Parlando con il quotidiano, l’ex ministro della Difesa, il conservatore John Stanley, ha chiaramente detto che ci sono prove, al momento, che consentono di sbugiardare lo stesso Cameron, il quale ha affermato appunto di aver interrotto le esportazioni verso la Russia. Stanley ha inoltre scritto al nuovo ministro degli Esteri, Philip Hammond, nominato non molti giorni fa in seguito al più grande rimpasto di governo degli ultimi anni, chiedendogli appunto perché, di 285 licenze verso la Russia, solo 34 fossero state sospese o interrotte.

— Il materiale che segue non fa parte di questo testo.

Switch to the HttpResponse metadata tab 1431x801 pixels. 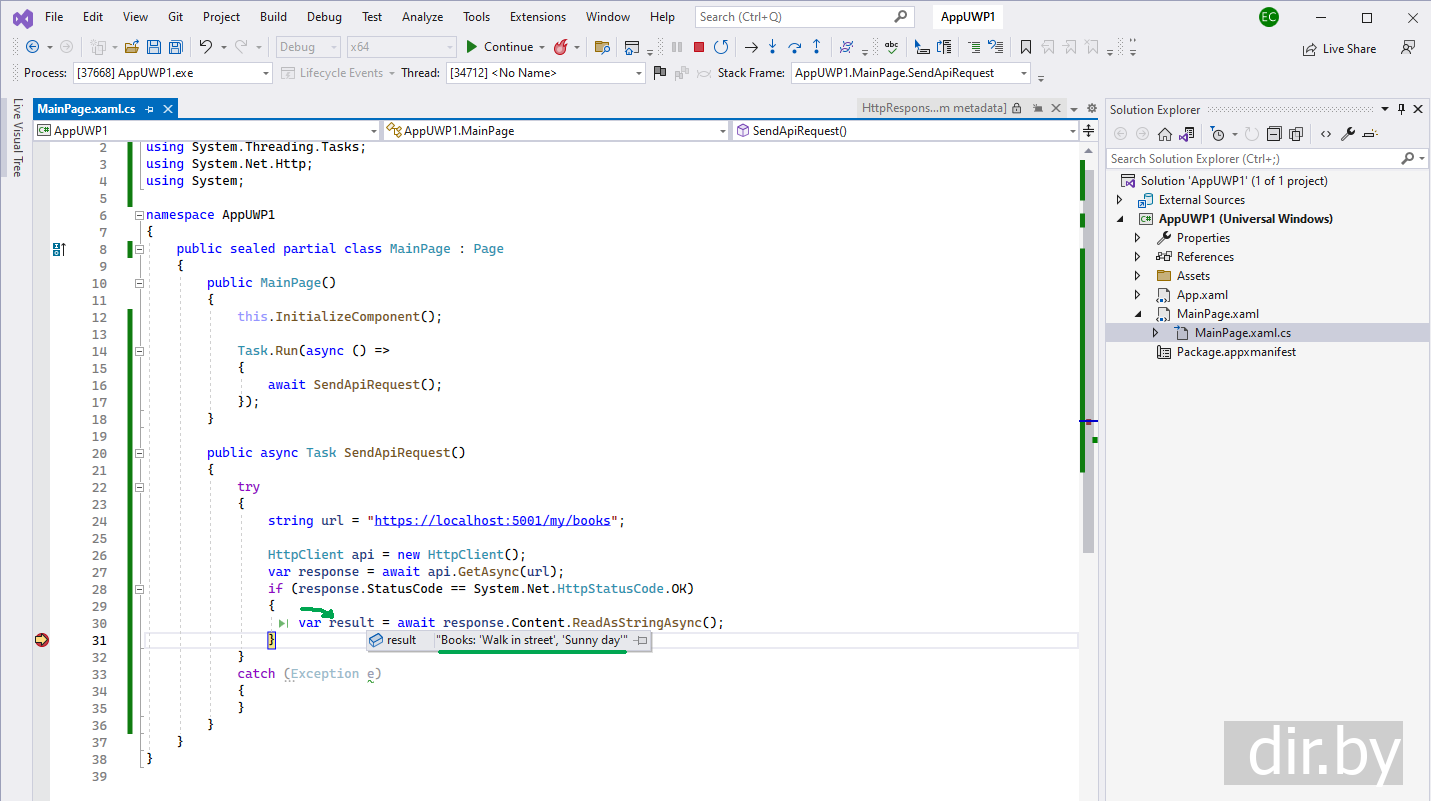[x=933, y=108]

A marzo anche l’allora titolare del Foreign Office, William Hague, un uomo tutto d’un pezzo, aveva detto che il Regno Unito non avrebbe più esportato armi in grado di essere utilizzate contro l’Ucraina. Ma c’è di più: fra le accuse dei parlamentari al governo, anche quella di aver approvato invii di armamenti verso Israele e vero i territorio palestinesi. Un’altra zona calda, caldissima in questi giorni, ma evidentemente anche in questo caso il denaro non guarda in faccia a nessuno. Non che il Labour al governo negli anni precedenti all’esecutivo di Cameron abbia fatto di meglio.

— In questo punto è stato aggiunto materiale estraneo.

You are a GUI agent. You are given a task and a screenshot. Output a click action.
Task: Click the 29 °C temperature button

Secondo il Guardian, quei quattro comitati parlamentari che ora vanno all’attacco hanno puntato il dito anche contro la decisione, in passato, di esportare prodotti chimici bellici verso la Siria. Parlando con il quotidiano, una fonte governativa ha detto che “le licenze in essere per la Russia sono per uso commerciale. Non daremo in futuro licenze quando vi sia un chiaro rischio che le armi possano essere usate per la repressione interna”. Che finalità avranno allora le tecnologie militari che viaggiano dalla Gran Bretagna verso la Russia? La fonte ha aggiunto: “Stiamo esportando per la marina brasiliana, in modo che possano riparare le loro navi in 23 diversi paesi, compresa la Russia“. E le componenti missilistiche verso Mosca “sono a uso esclusivo della marina brasiliana e non delle forze russe”.